▸ THE INPUT
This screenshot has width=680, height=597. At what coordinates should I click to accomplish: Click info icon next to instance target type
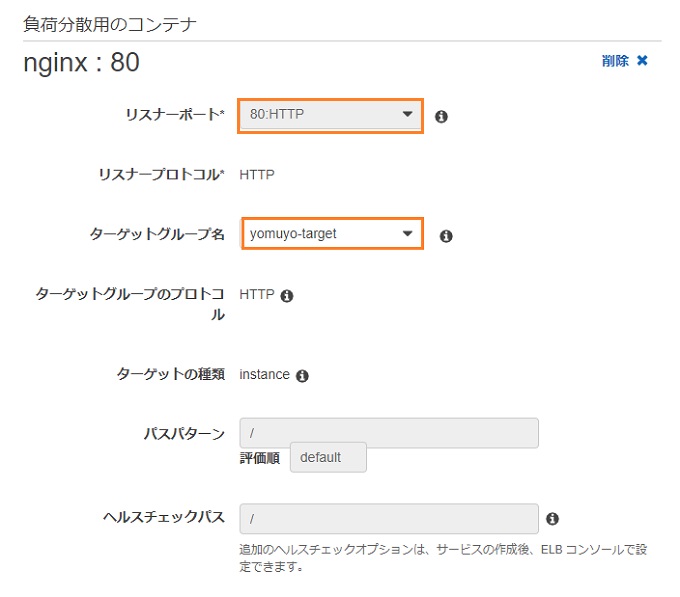point(302,375)
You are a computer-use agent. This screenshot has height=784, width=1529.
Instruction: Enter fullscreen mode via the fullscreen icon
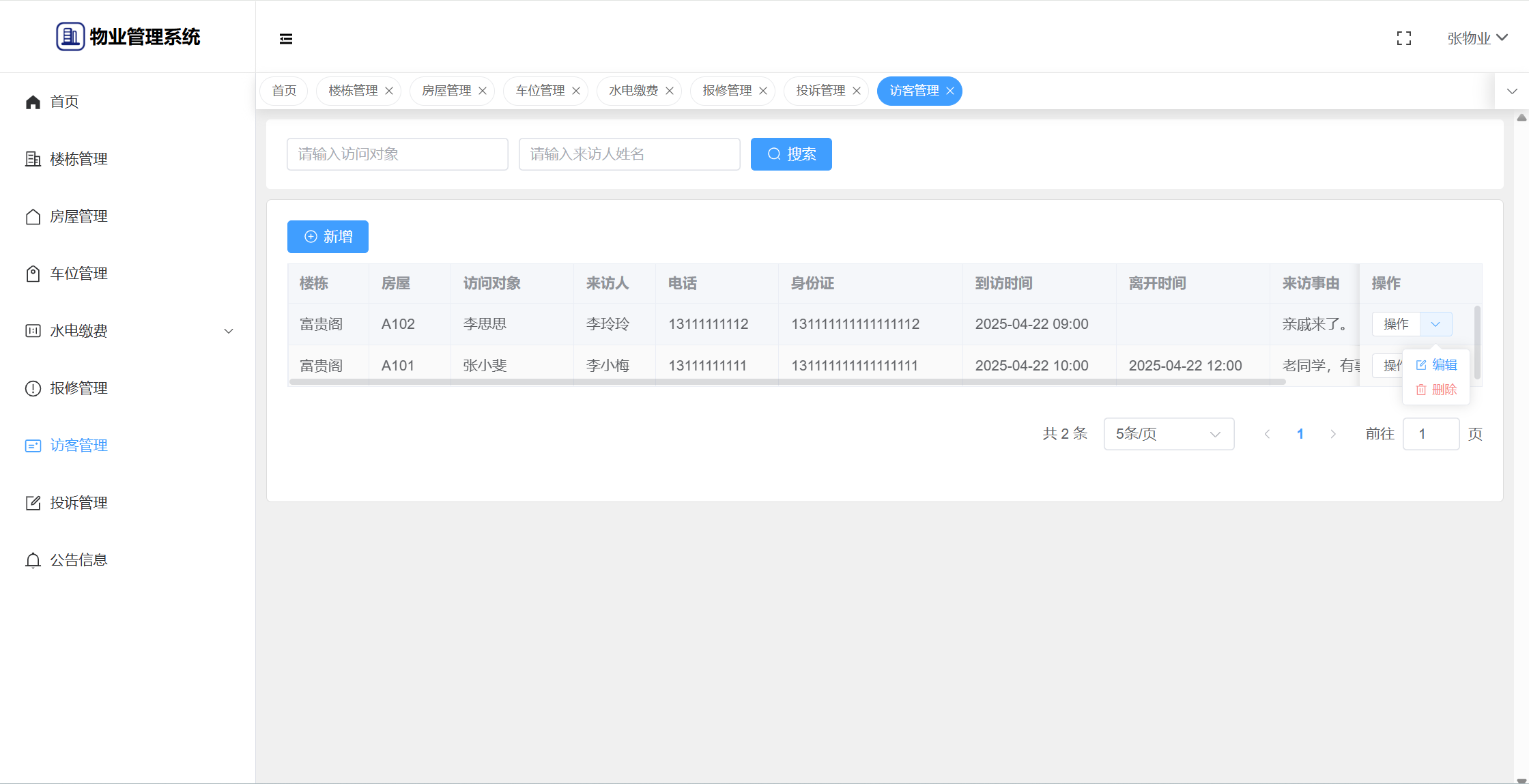point(1404,38)
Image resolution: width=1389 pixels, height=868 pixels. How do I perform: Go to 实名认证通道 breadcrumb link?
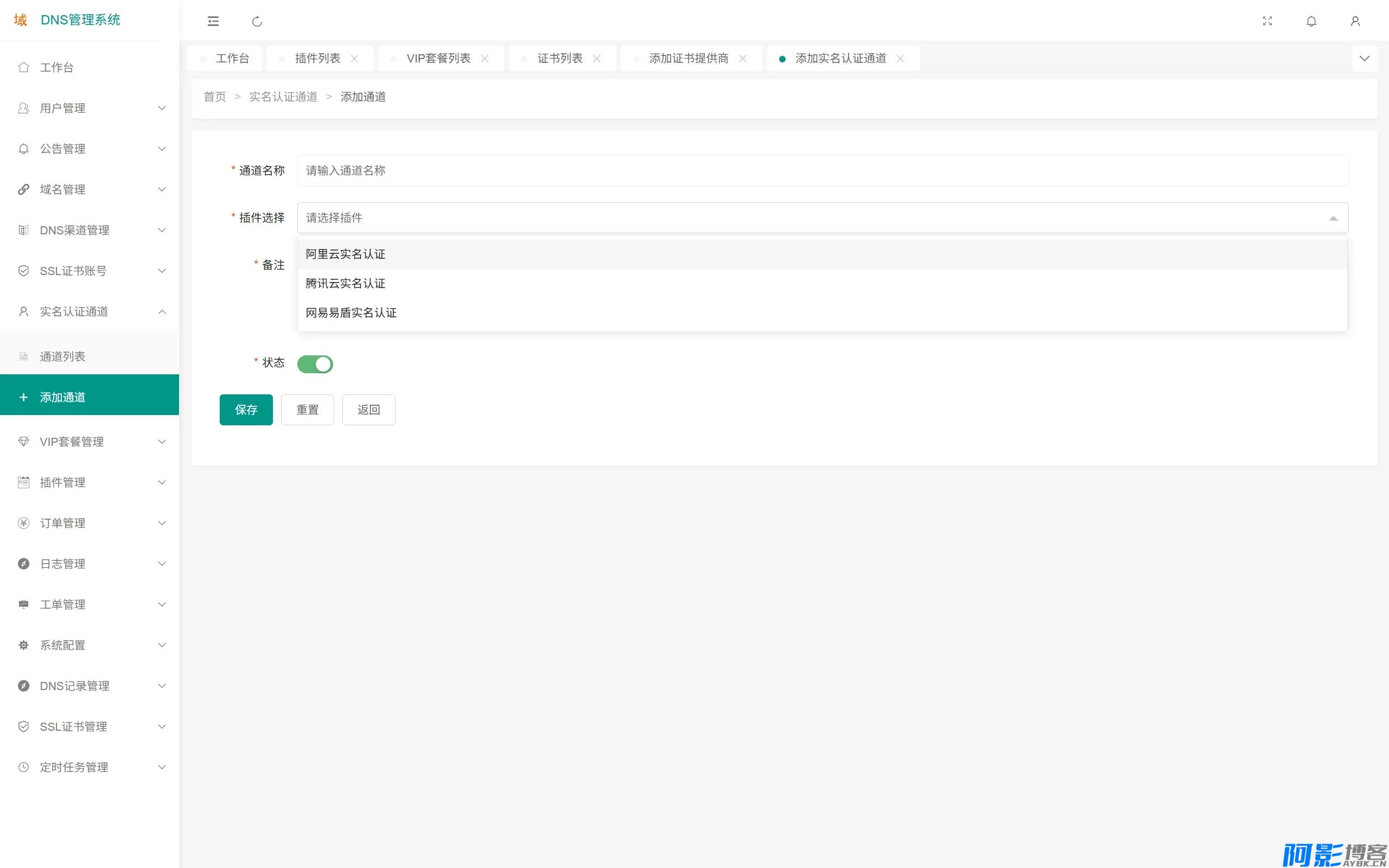click(x=283, y=97)
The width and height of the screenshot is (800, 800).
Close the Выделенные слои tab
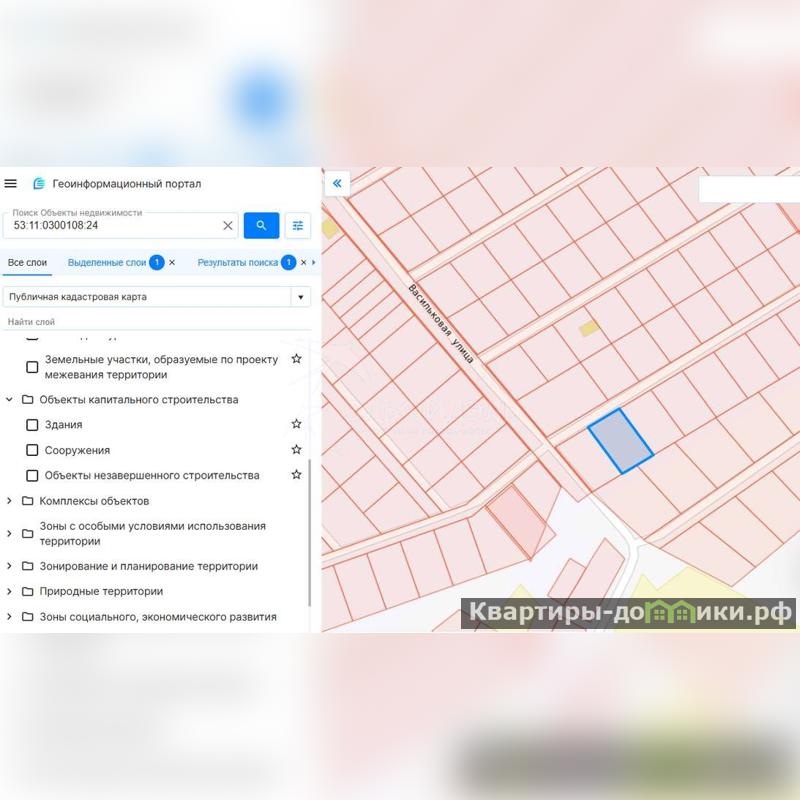(172, 262)
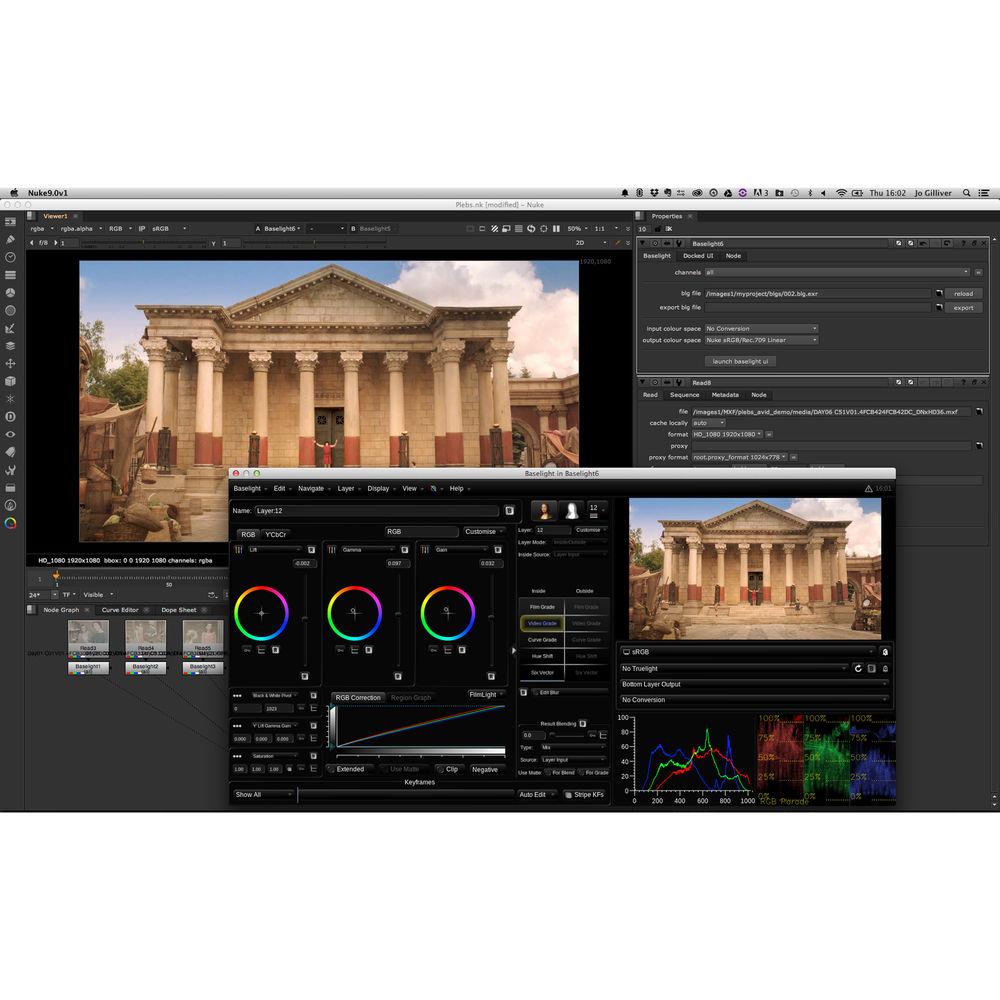Click the FilmLight icon above the RGB Correction curve
Viewport: 1000px width, 1000px height.
coord(485,694)
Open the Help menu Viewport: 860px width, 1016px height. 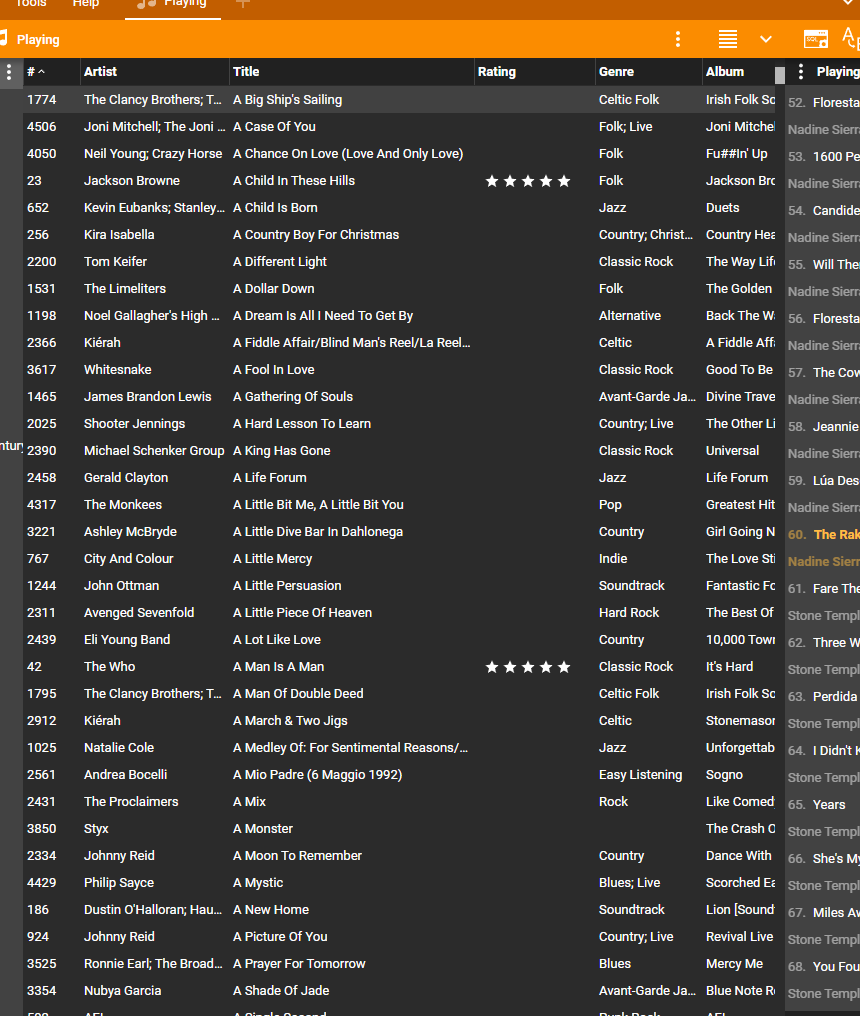click(86, 4)

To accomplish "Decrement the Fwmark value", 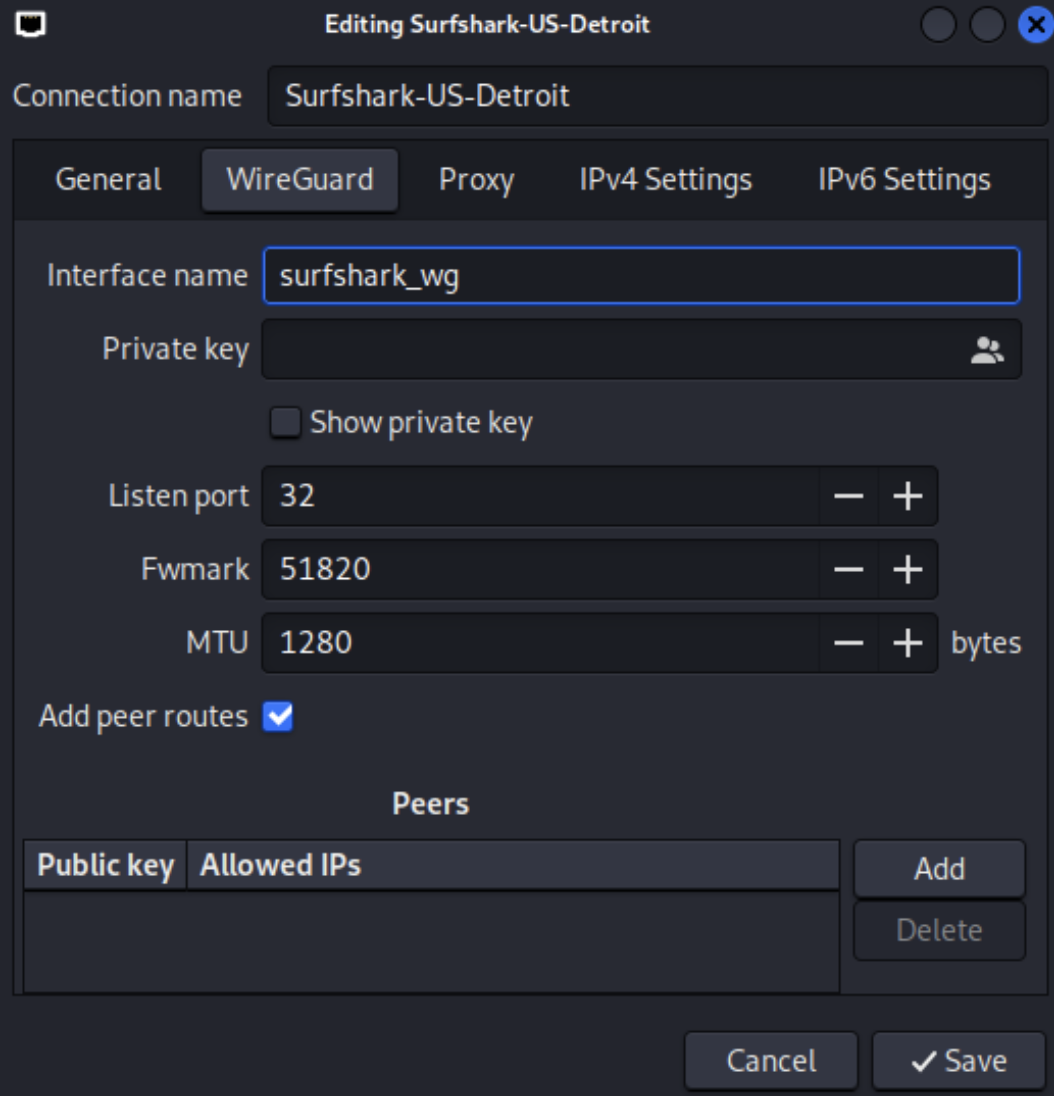I will [x=848, y=570].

▸ WRITTEN EXERCISE
Set out everything from the first of the lines above down to the one containing "point(1404,38)", both included, as a numbered list with blank lines left out. Omit the pictures.

▸ SOLUTION TO THIS EXERCISE
1. This screenshot has width=680, height=597. At what coordinates should I click to accomplish: Click info icon next to instance target type
2. point(302,375)
3. You are a computer-use agent. This screenshot has height=784, width=1529.
4. Instruction: Enter fullscreen mode via the fullscreen icon
5. point(1404,38)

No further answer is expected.